Il presidente Trump ha sempre puntato sui gesti drammatici e sulla rottura degli schemi. Questa mossa si adatta al suo modello di abbandonare il programma diplomatico e fare le cose a modo suo, indipendentemente dalla tradizione. Fa parte del suo fascino.

Ha invitato anche altri leader mondiali all’inaugurazione, in un’altra deviazione dalle norme. Il suo obiettivo? Per trasformare l'evento in uno spettacolo globale.

La squadra di politica estera di Trump è piena di falchi. Il senatore della Florida Marco Rubio, nominato Segretario di Stato, e il deputato Mike Waltz, scelto come consigliere per la sicurezza nazionale, vedono entrambi la Cina come una minaccia multiforme per l’America: economicamente, militarmente e tecnologicamente.

Continuano ad aumentare le tensioni Usa-Cina

Lo sfondo di quest’ultimo dramma è una relazione tra Stati Uniti e Cina che sta degenerando in una vera e propria ostilità, forse grazie in parte al presidente russo Vladimir Putin. Il leader russo sembra essere molto amico di Jinping e si è gradualmente allontanato dalla sua cordialità con Trump.

Ora Cina e America sono in disaccordo su quasi tutti i fronti. Taiwan rimane un punto critico, con il primo che considera l’isola il suo territorio e il secondo che mantiene un’ambiguità strategica nel difenderla. Anche le tensioni militari sono elevate, con frequenti scontri tra le forze nel Mar Cinese Meridionale e Orientale.

La Cina non sta solo sfidando direttamente gli Stati Uniti, ma sta formando alleanze con altre nazioni che si oppongono al dominio occidentale. Russia, Iran e Corea del Nord fanno parte di un emergente asse antioccidentale, con Pechino che gioca un ruolo di primo piano.

A Washington, i legislatori di entrambi i partiti accusano la Cina di furto di proprietà intellettuale, violazione delle regole commerciali e tentativo di indebolire il diritto internazionale.

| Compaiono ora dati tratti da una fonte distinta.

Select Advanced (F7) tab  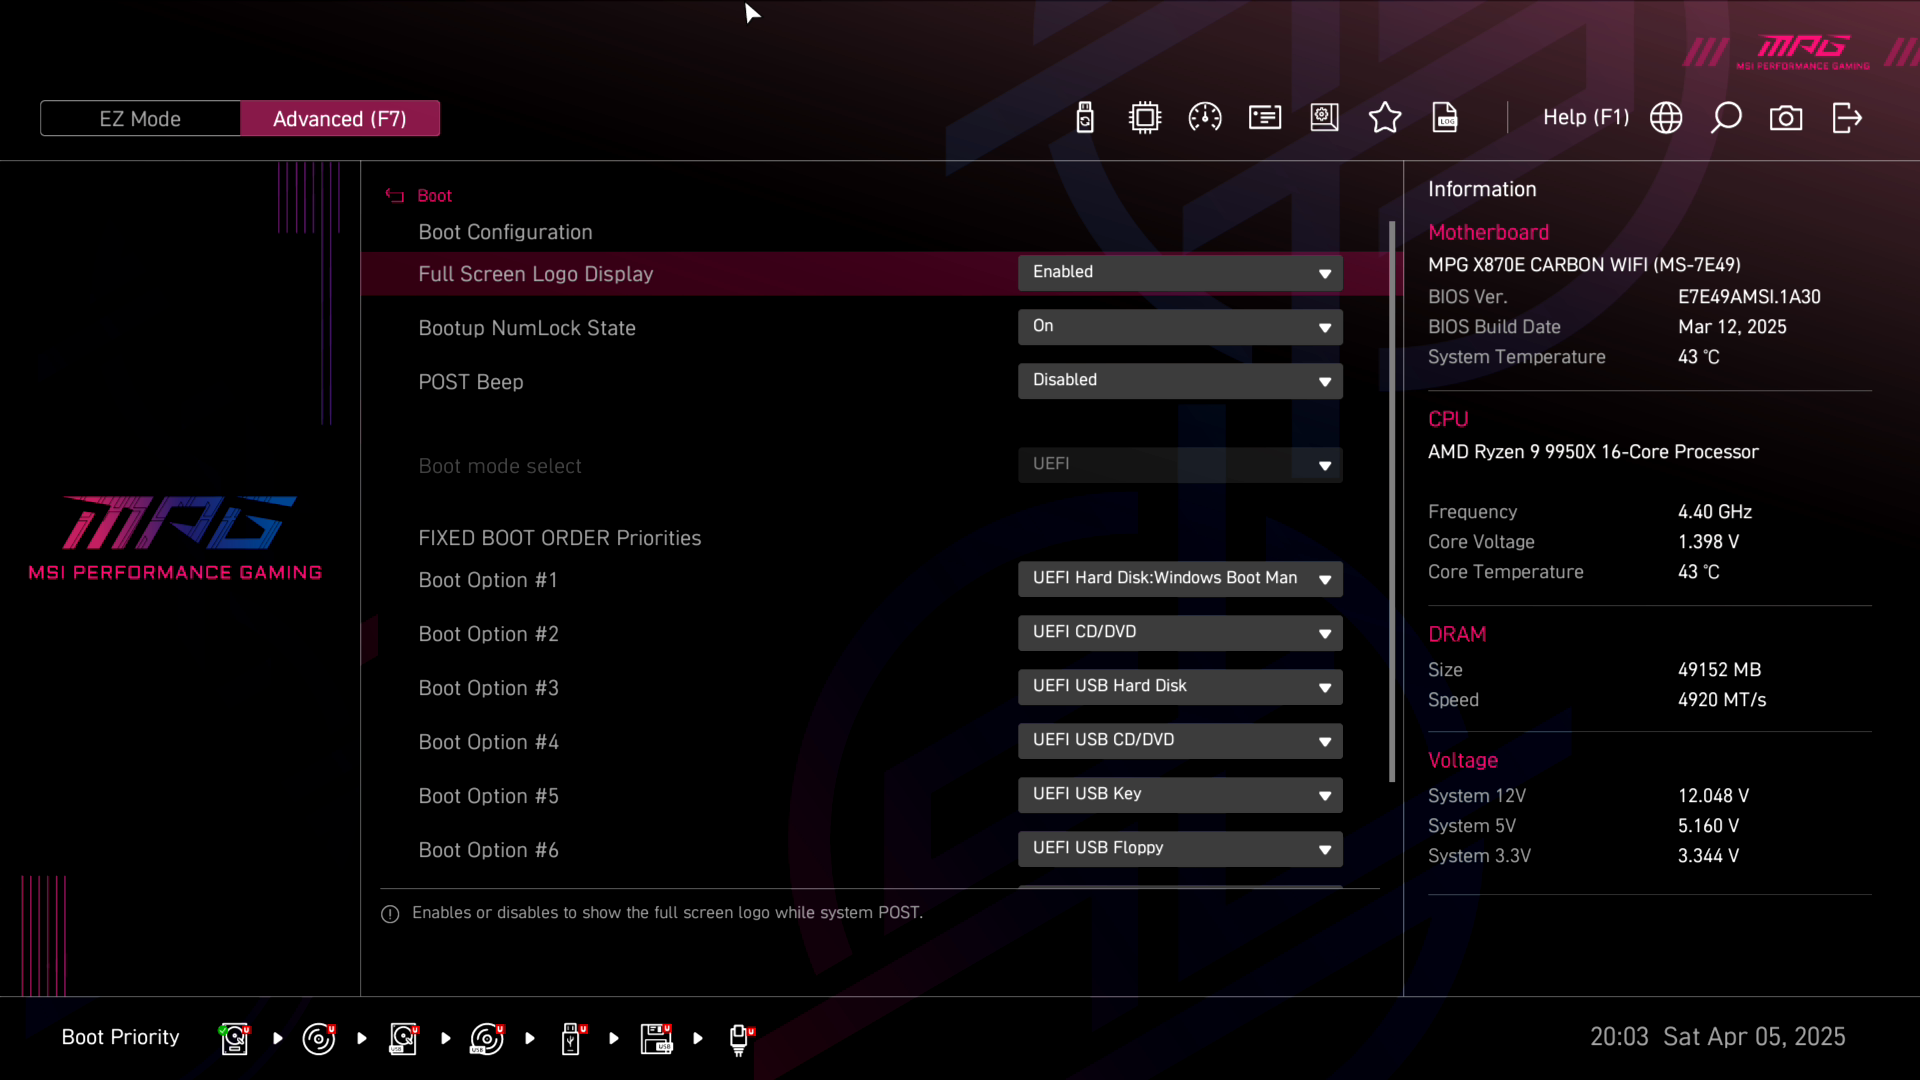340,119
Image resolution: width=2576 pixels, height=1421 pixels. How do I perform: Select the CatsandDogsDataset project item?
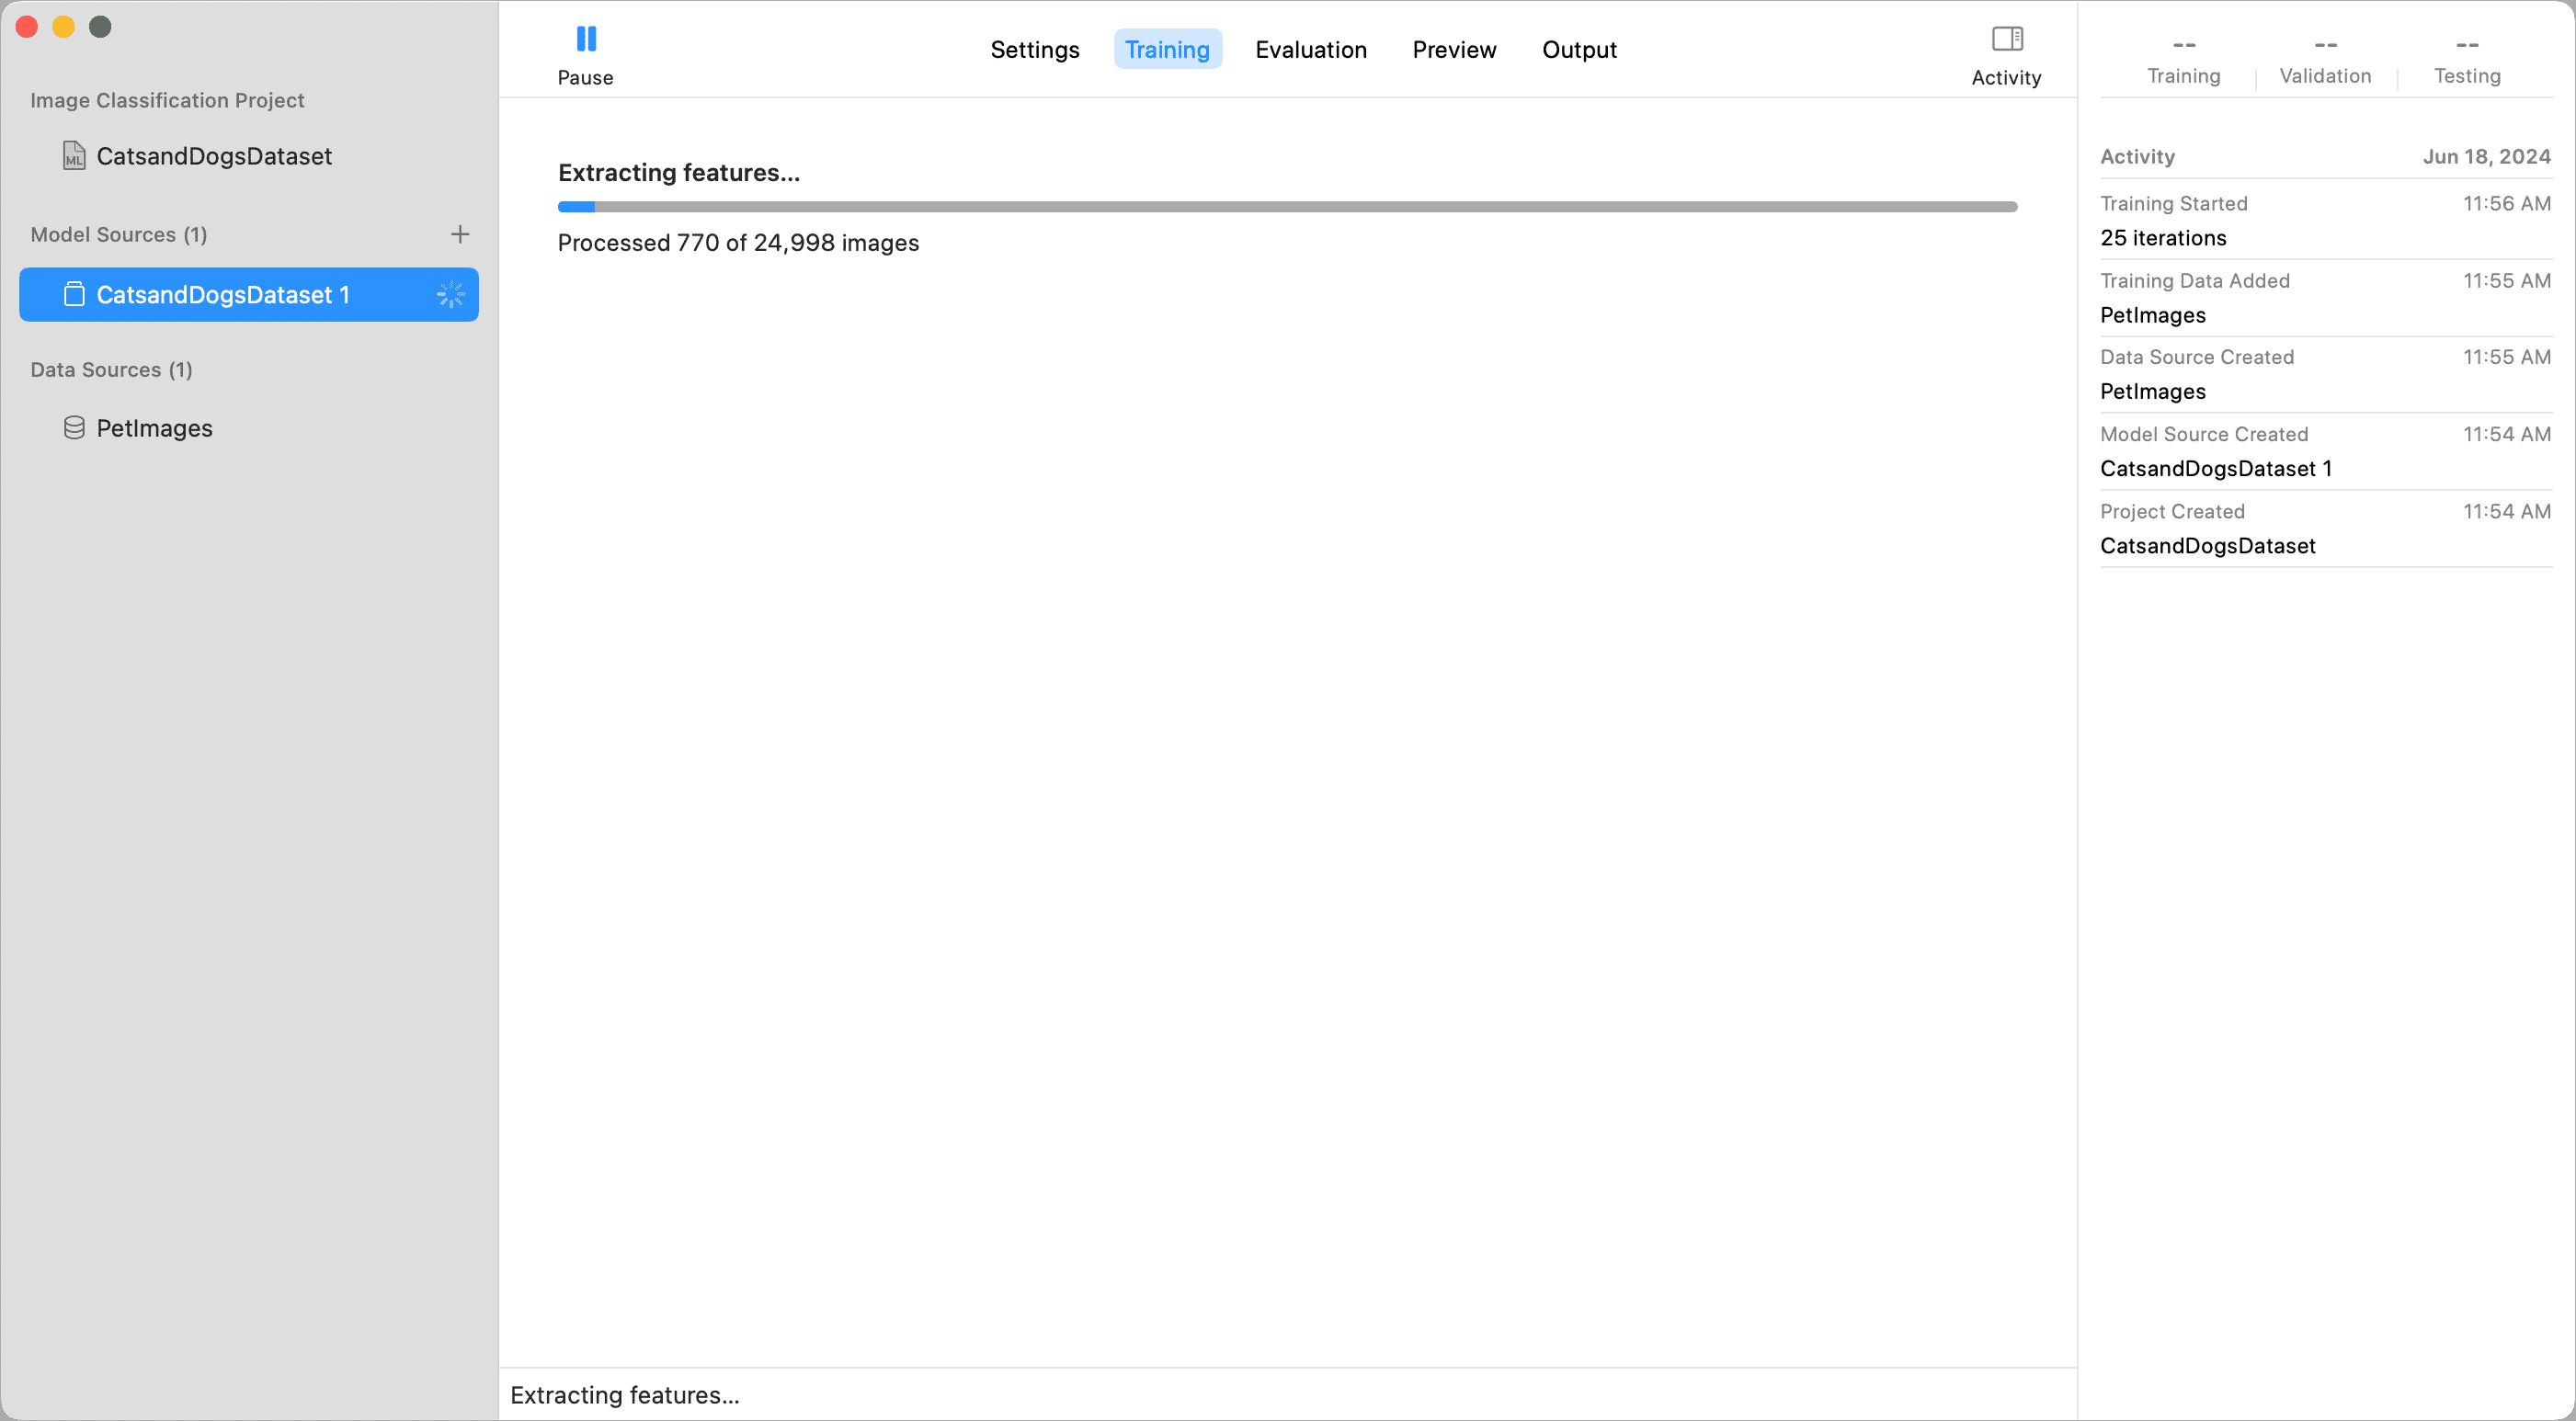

In questo contesto, l’invito di Trump a Jinping appare contraddittorio. Il presidente eletto ha passato anni a minacciare la Cina con tariffe schiaccianti e ad accusare Pechino di derubare economicamente l’America.

Tuttavia, ha anche elogiato Jinping definendolo “duro” e “intelligente”, definendolo addirittura “mio amico”. Gli ha fatto un grido proprio ieri quando ha suonato la campana di apertura a Wall Street.

Le contraddizioni sono emerse in piena evidenza durante una recente intervista alla CNBC, in cui Trump ha dichiarato: “Abbiamo parlato e discusso con il presidente Jinping… penso che faremo molto bene sotto tutti i punti di vista”. Qualche istante dopo, ha aggiunto: “Siamo stati abusati come Paese. Siamo stati gravemente abusati dal punto di vista economico”.

Ma come abbiamo già esplorato in precedenza, una vera e propria guerra commerciale danneggerebbe entrambi i paesi. L’aumento dei prezzi delle importazioni negli Stati Uniti metterebbe a dura prova i consumatori già alle prese con l’inflazione. Dall’altro lato del divario, la Cina potrebbe trovarsi ad affrontare gravi vulnerabilità economiche, tra cui la sovraccapacità industriale e la debole domanda delle famiglie.

Nonostante questi rischi, l’amicizia di Trump con Jinping ha segnalato la volontà di esplorare nuovi accordi commerciali. L’accordo commerciale della Fase Uno del suo primo mandato è fallito, con Pechino che non ha rispettato i suoi impegni. Trump ha ripetutamente attribuito la colpa del crollo alla pandemia di COVID-19, ma ci sono poche prove che Jinping abbia mai avuto intenzione di portare a termine la crisi.

La politica estera del “criptopresidente” cammina su una linea sottile tra genio e caos, con la giusta dose di stupidità per farci sorridere e scuotere la testa in puro divertimento ad ogni nuovo titolo. Questo ragazzo è davvero un dono che continua a dare.

Inizia a scrivere il termine ricerca qua sopra e premi invio per iniziare la ricerca. Premi ESC per annullare.